Frequently Asked Questions About Houston Baseball and Softball Camps
What age ranges do Houston baseball camps typically serve?
Most Houston baseball and softball camps in our database cover ages 5 to 18, though individual sessions are often broken into tighter age brackets. The Houston Astros Youth Baseball Camp runs ages 7-17. Armored Sports Camp at 11612 Memorial Dr covers 5-12. Hurricane Sports Camp at W.W. Thorne Drive serves ages 6-12. Some specialty clinics are coed; others separate by gender.
Are there softball-specific camps in Houston, or is it mostly baseball?
Our 2026 database shows more multi-sport and baseball-heavy programming than dedicated softball clinics at this point. The Soccer Girls Camp and Basketball Girls Camp at 2401 Claremont Lane show that gender-specific sport programs do exist in the Houston market (ProjectKids camp data, 2026). For softball specifically, programs like Houston Sports Camp (ages 6-16, 11 sessions) and the general Sports Camp Week 1 series (ages 5-18) often include softball as part of their rotation. Call ahead to confirm.
How early do Houston baseball camp spots fill?
Based on 2026 data, the most popular structured programs fill within 4-8 weeks of opening registration. Armored Sports Camp shows 10 of 15 sessions full, which signals high demand for that price point. Registration for most programs opens in February and March. By late April, session-level availability is limited at the most popular camps (ProjectKids camp data, 2026).

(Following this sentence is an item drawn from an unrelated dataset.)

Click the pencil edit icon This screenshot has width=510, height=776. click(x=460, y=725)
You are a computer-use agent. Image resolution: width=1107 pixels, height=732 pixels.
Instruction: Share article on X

What's included in a typical $175-$250/week camp fee?
Inclusions vary but typically cover daily instruction, use of facility equipment, and supervision. Lunch is usually not included unless specified. Extended care beyond the core camp day is often available at an additional charge, generally $25-$75/week depending on the program. Ask about shirts or camp gear. Some programs include them in the fee; others sell them separately.
Can kids attend multiple weeks at the same camp?
Most programs encourage it. Camps that run 12-15 sessions across the summer, like Armored Sports Camp and Hurricane Sports Camp, are structured to accommodate multi-week attendance. Skill progression builds week over week, so repeat attendance is often where the real development happens. Check for multi-week discounts. Some programs offer 5-10% off a second or third week registration, though this is not universal.
The Bottom Line for Houston Baseball and Softball Families
Houston has real options across the full price spectrum for baseball and softball development. $75/week at Hurricane Sports Camp on W.W. Thorne Drive is a legitimate entry point for younger or first-time campers. $175/week at Armored Sports Camp on Memorial Drive is a solid mid-range choice with 15 sessions and a strong fill rate. The Claremont Lane cluster gives you $200-$250/week sport-specific programming with consistent location for multi-sport families.
The biggest mistakes parents make: waiting until May, assuming full sessions mean the whole program is closed, and skipping the operational questions in favor of the marketing ones. None of those mistakes are expensive to fix before you register. They're expensive after.
Build your short list now. Call the programs, not just read the website. Ask the coach-to-player ratio question. Then book the week that works for your schedule before someone else does.